# Senata Elections, 1976-2020
This Notebook computes the tables required for the Senate Elections example dashboard.

Step 1: Import the libraries

In [None]:
import pandas as pd
from galyleo.galyleo_table import GalyleoTable
from galyleo.galyleo_jupyterlab_client import GalyleoClient

Use Pandas to read the libraries, and view the result

In [2]:
elections = pd.read_csv('1976-2020-senate.csv')
elections

Unnamed: 0,year,state,state_po,state_fips,state_cen,state_ic,office,district,stage,special,candidate,party_detailed,writein,mode,candidatevotes,totalvotes,unofficial,version,party_simplified
0,1976,ARIZONA,AZ,4,86,61,US SENATE,statewide,gen,False,SAM STEIGER,REPUBLICAN,False,total,321236,741210,False,20210114,REPUBLICAN
1,1976,ARIZONA,AZ,4,86,61,US SENATE,statewide,gen,False,WM. MATHEWS FEIGHAN,INDEPENDENT,False,total,1565,741210,False,20210114,OTHER
2,1976,ARIZONA,AZ,4,86,61,US SENATE,statewide,gen,False,DENNIS DECONCINI,DEMOCRAT,False,total,400334,741210,False,20210114,DEMOCRAT
3,1976,ARIZONA,AZ,4,86,61,US SENATE,statewide,gen,False,ALLAN NORWITZ,LIBERTARIAN,False,total,7310,741210,False,20210114,LIBERTARIAN
4,1976,ARIZONA,AZ,4,86,61,US SENATE,statewide,gen,False,BOB FIELD,INDEPENDENT,False,total,10765,741210,False,20210114,OTHER
...,...,...,...,...,...,...,...,...,...,...,...,...,...,...,...,...,...,...,...
3624,2020,WYOMING,WY,56,83,68,US SENATE,statewide,gen,False,UNDER VOTES,,False,total,6401,278503,False,20210114,OTHER
3625,2021,GEORGIA,GA,13,58,44,US SENATE,statewide,runoff,True,KELLY LOEFFLER,REPUBLICAN,False,total,2194848,4483294,True,20210114,REPUBLICAN
3626,2021,GEORGIA,GA,13,58,44,US SENATE,statewide,runoff,True,RAPHAEL WARNOCK,DEMOCRAT,False,total,2288446,4483294,True,20210114,DEMOCRAT
3627,2021,GEORGIA,GA,13,58,44,US SENATE,statewide,runoff,False,DAVID A. PERDUE,REPUBLICAN,False,total,2213979,4483241,True,20210114,REPUBLICAN


Cut out irrelevant columns, compute the percentage, and trim out candidates who got < 1% of the vote

In [23]:
elections_trimmed = elections[['year', 'state', 'special', 'candidate', 'party_simplified', 'candidatevotes', 'totalvotes']]
elections_two = elections_trimmed.assign(percentage=pd.Series(elections_trimmed['candidatevotes']/elections_trimmed['totalvotes'] * 100))
elections_three = elections_two[elections_two['percentage'] > 1]

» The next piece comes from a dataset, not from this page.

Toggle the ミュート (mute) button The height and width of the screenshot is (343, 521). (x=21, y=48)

A convenience method to send a dataframe to a dashboard, with table name name, using GalyleoClient client

In [None]:
def send_dataframe_to_dashboard_table(dataframe, table_name, client):
    table = GalyleoTable(table)
    table.load_from_dataframe(dataframe)
    client.send_data_to_dashboard(table)

In [None]:
client = GalyleoClient()
send_dataframe_to_dashboard(elections_three, 'senate_vote', client)

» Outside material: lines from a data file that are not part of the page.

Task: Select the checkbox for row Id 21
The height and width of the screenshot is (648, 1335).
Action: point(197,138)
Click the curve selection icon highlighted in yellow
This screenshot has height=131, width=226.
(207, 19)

A convenience  method to take a dataframe, add columns for the values in split_column_name, and populate those columns with the appropriate value from values_column_name.  The use case for this in this Notebook is to take the percentage column and turn it into four columns: DEMOCRAT, REPUBLICAN, LIBERTARIAN, AND OTHER.
Parameters: 
  - dataframe: the source dataframe
  - index_columns: the columns to use as indexes -- common across all the daughter tables
  - split_column_name: the column containing the names of the new columns
  - values_column_name: the column containing the values for the new columns

In [88]:
def split_column(dataframe, index_columns, split_column_name, values_column_name):
    keep_columns = index_columns.append(values_column_name)
    table_names = set([v for v in dataframe[split_column_name]])
    tables = []
    for name in table_names:
        table = dataframe[dataframe[split_column_name] == name][keep_columns]
        tables.append(table.rename(columns = {values_column_name: name}).set_index(index_columns))
    result = tables[0]
    for table in tables[1:]:
        result = result.join(table)
    return result.reset_index().fillna(0)

In [89]:
by_party = split_column(elections_three[['year', 'state', 'special', 'party_simplified', 'percentage']], 'party_simplified', 'percentage')

Compute the margin for a row.  This should be +5 to + 10 for a Democrat victory, 0 for OTHER or LIBERTARIAN, and -5 to -10 for a REPUBLICAN victory.  5 is a DEMOCRAT squeaker, 10 a landslide, -5 a REPUBLICAN squeaker, -10 a landslide

In [99]:
import math

def compute_margin(row):
    keys = ['DEMOCRAT', 'REPUBLICAN', 'LIBERTARIAN', 'OTHER']
    parties = [(key, row[key]) for key in keys]
    parties.sort(key=lambda party: party[1], reverse=True)
    if (parties[0][0] in {'LIBERTARIAN', 'OTHER'}): return 0
    margin = min(math.floor((parties[0][1] - parties[1][1])/2), 5)
    return margin + 5 if  parties[0][0] == 'DEMOCRAT' else -(5 + margin)
    
    

In [100]:
by_party['margin'] = by_party.apply(lambda row: compute_margin(row), axis = 1)

Send the vote history table to the dashboard

send_dataframe_to_dashboard(by_party[['year', 'state', 'special', 'REPUBLICAN', 'DEMOCRAT', 'LIBERTARIAN', 'OTHER']], 'history', client)

Send the margin table to the dashboard

In [None]:
send_dataframe_to_dashboard(by_party[['year', 'state', 'special', 'margin']], 'margin', client)